HRCM to probe forced head shaving allegations
Lawyers learned of the forced head shaving when the eight former Special Ops officers were summoned for a remand hearing.
The Human Rights Commission of the Maldives is probing claims that former police officers had their heads forcibly shaved.
The eight men, who used to be part of Special Operations, were arrested during a 45-day state of emergency and fired on allegations of attempting to overthrow the government.
They are also accused of trying to cause the loss of public confidence in security forces by assaulting police officers at an unlawful protest.
Mahfooz Saeed, a lawyer for the eight, told local media that forced head shaving was prohibited by anti-torture law. It is unclear if the men were forced to shave their heads themselves or if others did it against the ex-officers’ wishes.
He said the HRCM has been asked to look into the matter. An HRCM official confirmed the case was submitted on Tuesday.
Lawyers learned about the forced head shaving when the eight were summoned for a remand hearing.

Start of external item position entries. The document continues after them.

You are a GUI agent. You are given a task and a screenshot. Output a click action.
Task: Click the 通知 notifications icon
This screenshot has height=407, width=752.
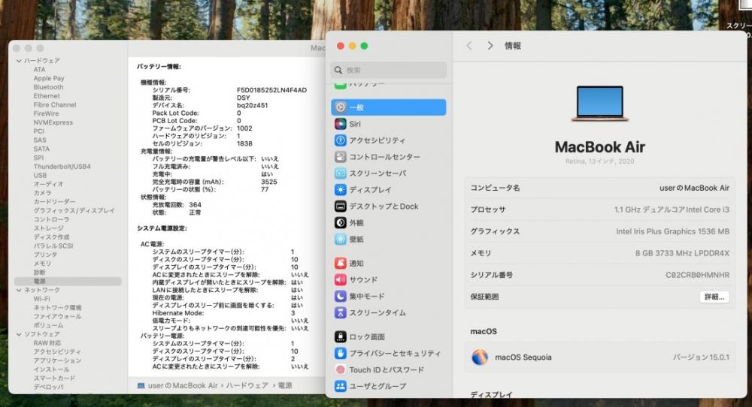tap(341, 264)
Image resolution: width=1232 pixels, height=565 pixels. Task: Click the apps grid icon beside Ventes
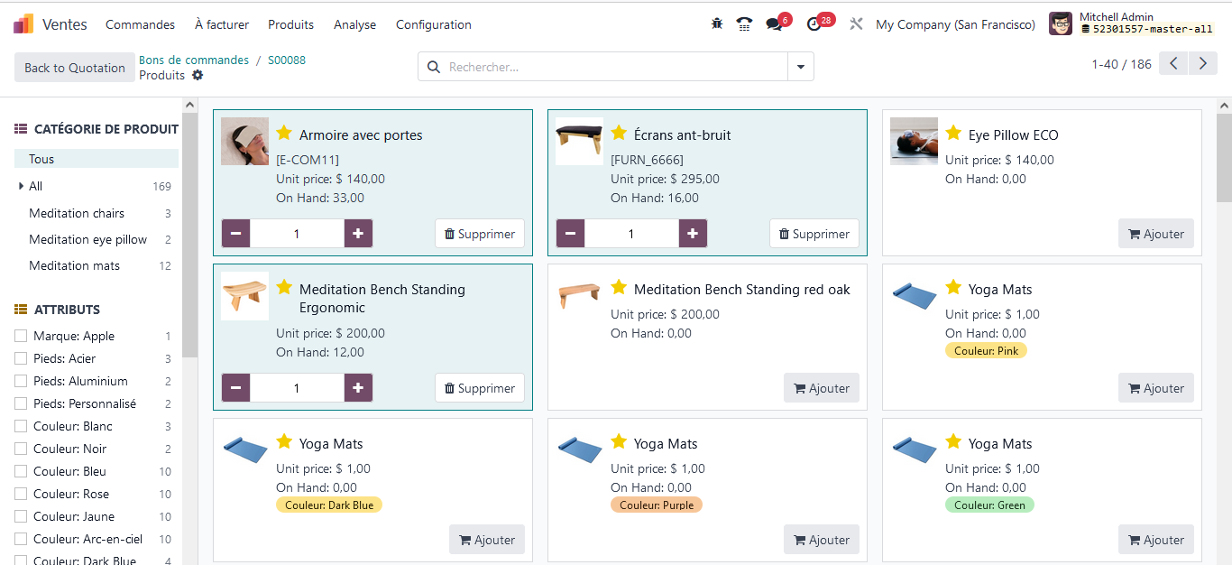23,23
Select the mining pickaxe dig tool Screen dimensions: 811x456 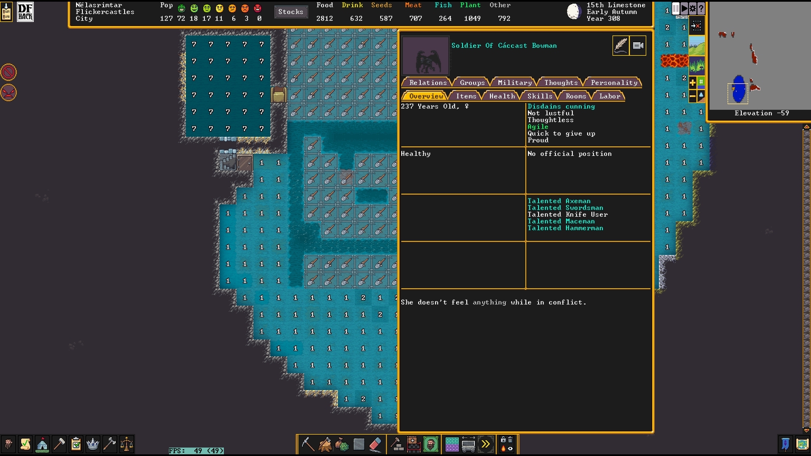click(x=308, y=444)
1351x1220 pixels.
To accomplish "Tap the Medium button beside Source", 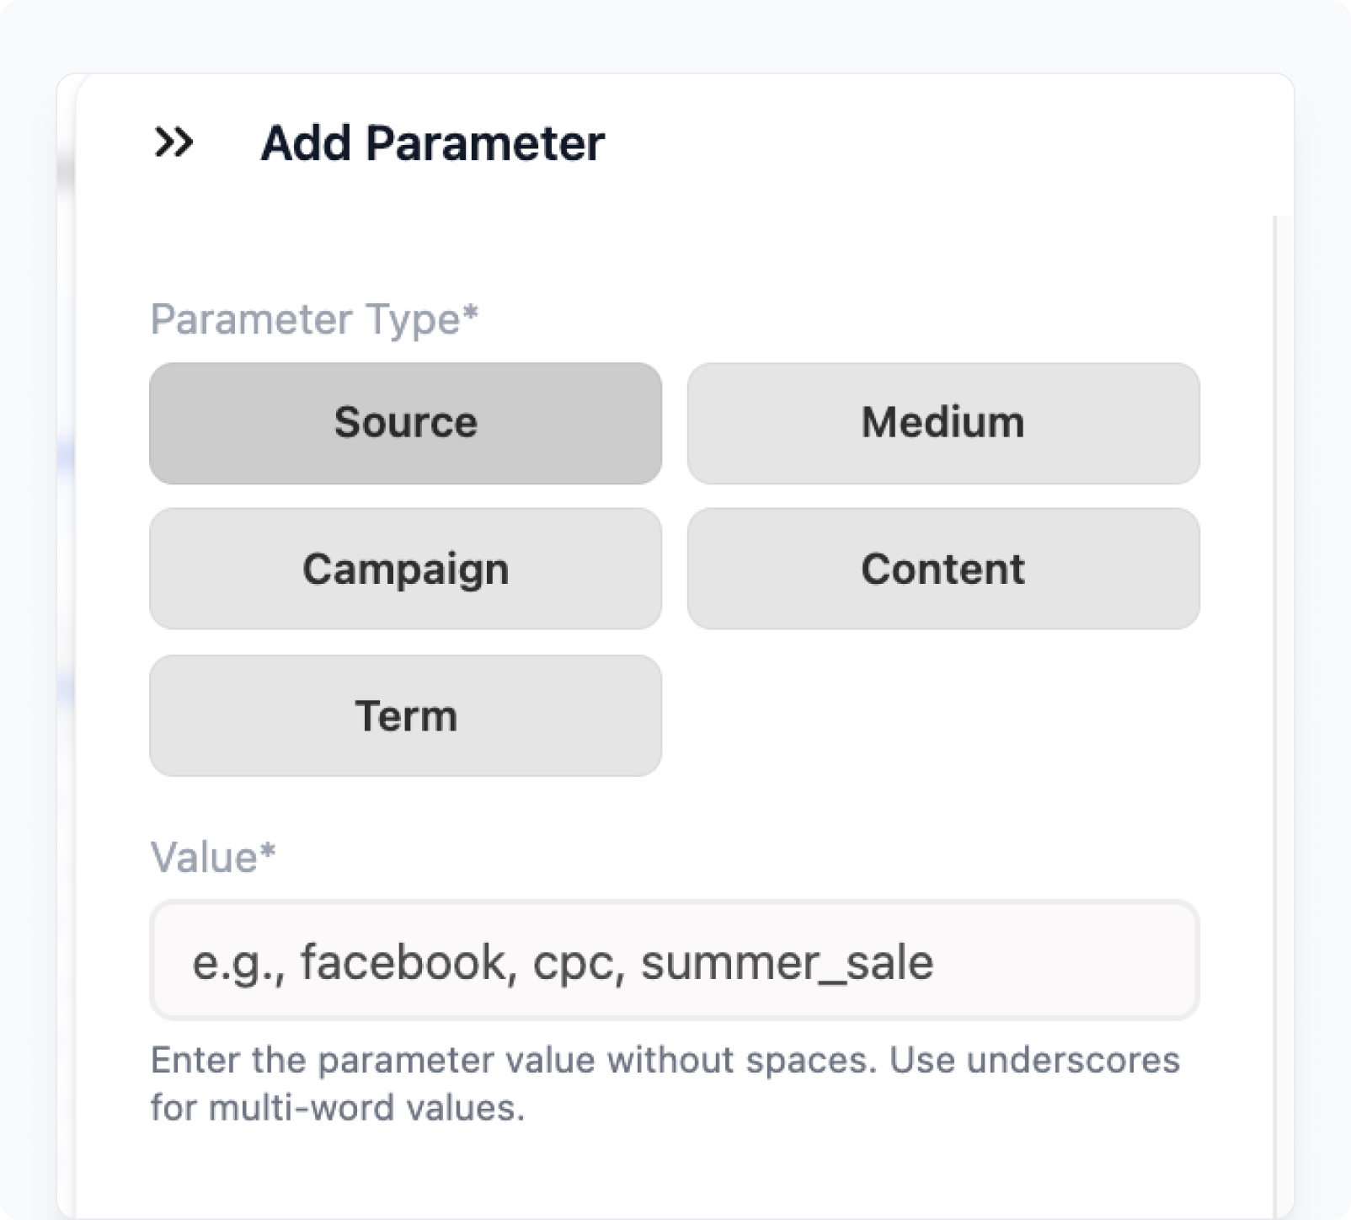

The lawyers issued a statement condemning the act which “violates the anti-torture act and the penal code.” They said all those involved in the act had committed an offence.
Former police commissioner Ahmed Areef, also accused of plotting to overthrow the government, remains under arrest until the end of his trial. The eight were remanded for nine days.
They are currently being held at the high-security Maafushi prison under the supervision of the Maldives Correctional Service.
According to the opposition, more than 50 officers from the police and armed forces were detained following the Supreme Court order to release nine political prisoners.
Separately on Wednesday, former SO commander Abdulla Ibrahim was fired after deliberations from the police disciplinary board.
Ibrahim was appointed as SO commander of the team drawn up by Areef to implement the February 1 Supreme Court order.